All cluster resources being claimed by actors ?
Chuukwudi opened this issue · 0 comments
Chuukwudi commented
On the notebook, calling
# Embed chunks
embedding_model_name = "thenlper/gte-base"
embedded_chunks = chunks_ds.map_batches(
EmbedChunks,
fn_constructor_kwargs={"model_name": embedding_model_name},
batch_size=100,
num_gpus=1,
compute=ActorPoolStrategy(size=2))
# Sample
sample = embedded_chunks.take(1)
results to:
======== Autoscaler status: 2023-09-19 10:15:05.945390 ========
Node status
---------------------------------------------------------------
Healthy:
1 node_39e554d28e4f63b9d3360ffdf267014a901a29d1601c039967717f26
Pending:
(no pending nodes)
Recent failures:
(no failures)
Resources
---------------------------------------------------------------
Usage:
1.0/32.0 CPU
1.0/1.0 GPU
0B/10.09GiB memory
11.70MiB/5.05GiB object_store_memory
Demands:
{'CPU': 1.0, 'GPU': 1.0}: 1+ pending tasks/actors
(autoscaler +2m17s) Warning: The following resource request cannot be scheduled right now: {'CPU': 1.0, 'GPU': 1.0}. This is likely due to all cluster resources being claimed by actors. Consider creating fewer actors or adding more nodes to this Ray cluster.

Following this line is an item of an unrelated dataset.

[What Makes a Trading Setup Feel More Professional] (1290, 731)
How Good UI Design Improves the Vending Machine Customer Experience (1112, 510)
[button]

(autoscaler +2m52s) Warning: The following resource request cannot be scheduled right now: {'CPU': 1.0, 'GPU': 1.0}. This is likely due to all cluster resources being claimed by actors. Consider creating fewer actors or adding more nodes to this Ray cluster.
Any solution ?
I have tried changing ActorPoolStrategy to size 1 and reducing batch_size yet the same old story.